Part 2 — Construct Assembly and Validation
6) Expression Cassette Assembly
The optimized coding sequence was integrated into a complete expression cassette using the assignment’s structural framework:
Promoter → Ribosome Binding Site → Start Codon → Codon-Optimized CDS → Optional His Tag → Stop Codon → Terminator
Each component was manually inserted and annotated within Benchling. Particular care was taken to ensure that the coding region replaced the example scaffold sequence rather than being appended to it.
Linear and circular map views were used to confirm structural continuity, annotation accuracy, and absence of unintended sequence artifacts.

7) Virtual Digest and Gel Simulation
To validate construct integrity, I performed a virtual digest within Benchling and obtained predicted fragment sizes. These fragment sizes were then visualized using an external gel simulation tool.
This step confirmed that the construct behaved as expected under restriction enzyme analysis and reinforced my understanding of plasmid verification workflows.







8) FASTA Export and Synthesis Preparation
The completed expression cassette was exported in FASTA format for potential synthesis ordering. Care was taken to ensure:
- Correct header formatting beginning with the greater-than symbol
- No extraneous spaces or formatting characters
- Proper file extension
Although synthesis ordering through Twist was initiated, access limitations prevented full completion. Instead of halting progress, I pivoted toward generating a complete plasmid visualization within Benchling.

9) Plasmid Map Generation
To simulate a complete plasmid construct, the sequence topology was converted to circular within Benchling. Circular map visualization confirmed clear annotation of promoter, ribosome binding site, coding sequence, and terminator.
This produced a plasmid map without requiring external synthesis confirmation. The visualization ensured structural coherence and clear representation of the engineered construct.

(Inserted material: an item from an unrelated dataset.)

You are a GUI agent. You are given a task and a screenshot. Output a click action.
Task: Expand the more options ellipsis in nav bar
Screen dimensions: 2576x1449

Technical Milestones Achieved
- Successful import and annotation of GenBank files
- Accurate reverse translation from protein to DNA
- Codon optimization aligned with host expression
- Proper construction of an annotated expression cassette
- Verified FASTA export formatting
- Simulated plasmid visualization in circular topology
- Integration of molecular workflow with ecological design philosophy




Design Integration
Throughout the experience, I maintained alignment with the core principles of ÌṢỌ:
- Fitness cost is a primary design variable
- Selection operates continuously
- Expression burden affects evolutionary stability
- Containment must be intrinsic to architecture
- Models inform design boundaries
This reframed it for me from a cloning exercise into a constraint-aware engineering process.
Process Reflections
The workflow required iterative verification at each stage. Formatting, reading frame integrity, codon usage, annotation accuracy, and topology conversion each presented potential points of error and addressing them incrementally reduced compounding mistakes.
More importantly, it reinforced that biological engineering is not simply about inserting genes. It requires contextual awareness, ecological humility, and structural foresight.
Sequence design is only the beginning. Stability under pressure determines whether a system is viable outside controlled conditions.
This process strengthened both my technical fluency and design discipline, linking molecular implementation to ecological responsibility.